Definitely on my "to do" list (or should I say "bucket list" ?) as its a way to make compost without necessarily putting it somewhere in the garden in baboon-edible stage! 

Ratio mixing advice:

As for ratios, look at, no.7.  But to be honest, I don't measure very carefully anymore and I haven't killed anything - yet!!  I would advise getting an old measuring jug just for the Bokashi juice - because it's difficult to get the smell out completely. I pour 100ml into a 10 litre bucket of water for the lawn and about 50 - 75ml for flower beds/ shrubs.  I put 2 teaspoons in a 2 litre jug for my pot-plants.  I feed the pot-plants every couple of weeks. Use a very weak solution on seedlings.  Don't be surprised if you don't get juice for the first couple of weeks - it all depends on what goes into the buckets.  And in winter, everything seems to slow down.  I get approx. 200ml juice every 2 - 3 days.

Stormy Weather

We drove up to our plot this last Monday knowing full well that we were going to encounter some wintery weather.

 Snow lay all along the Langeberge and everything was wet, dark and cold.

Extra blankets meant that on Monday night we were snug and cosy while the storm raged outside with dramatic thunder, lightening and plenty of rain. 

 In the morning, the world was squelch and mud. 

63 mm in twelve hours.

John was not able to do any varnishing or painting and so digging holes for trees became his mission for the time we were there.

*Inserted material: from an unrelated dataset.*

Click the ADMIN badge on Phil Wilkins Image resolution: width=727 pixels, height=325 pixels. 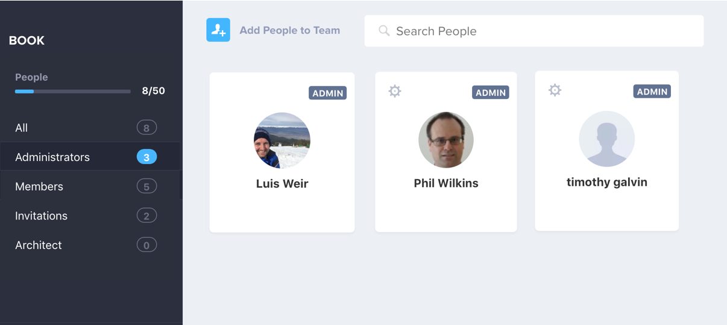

The holes were incredibly easy to dig, compared to the usual concrete hardness of that soil and the holes filled up with water immediately.

All five water tanks were overflowing with water. Insanely, we bought and installed another two water tanks. I suppose we would have to live another full lifetime to recoup these costs through any water savings but we hate to see the water going to waste and our land is too flat to warrant the trouble and expense of an earthen dam. This summer we will be able to water our trees from the tanks whenever we visit them.

We had a very sociable week especially as Thursday was a public holiday. We sneakily invited people to meals at their own homes because ours was too cold and primitive to receive guests. In exchange for taking along supper, we used the convenience of their appliances and left the dirty dishes behind!! In fact, without sun for our solar heated water, the conditions for washing dishes were so poor that we brought a box of dirty cutlery and crockery back to Cape Town for cleaning.

We had planned to stay for the weekend but weather predictions for Saturday induced an early return to avoid poor traveling conditions.

 The Canola Festival takes place this weekend and you can see why.

Saturday, August 4, 2012


During rough winter seas, many creatures get washed up on our shores, often to lie in wait for their inevitable, hopeless end. Mad dog and Englishman made a super find this last week on their morning seashore walk.

They thought this squiddy creature was dead and circled it with cellphone camera, awestruck at its amazing size.  Roy decided that I would not believe him (he does have a tendency to exaggerate incrementally with each telling of a story)  and placed a key on the squid to show its true size. That's when he realised that the creature was still alive because it tucked its head inwards at the key's touch.

Boy Scout-mode kicked in and he carried it over to a rock-pool where he thought it could rest until high-tide came in and would take it out to sea. It moved its tentacles pathetically about and kept knocking against the rocks as it tried to swim away. He gently lifted it out and walked across the beach to the sea where he let it go in the waves. Once it felt the movement of the open sea, it shot away, joyous in freedom.

Some builders working nearby saw his portage across the sand and were sorely annoyed that Roy would not hand it over to them for their breakfast!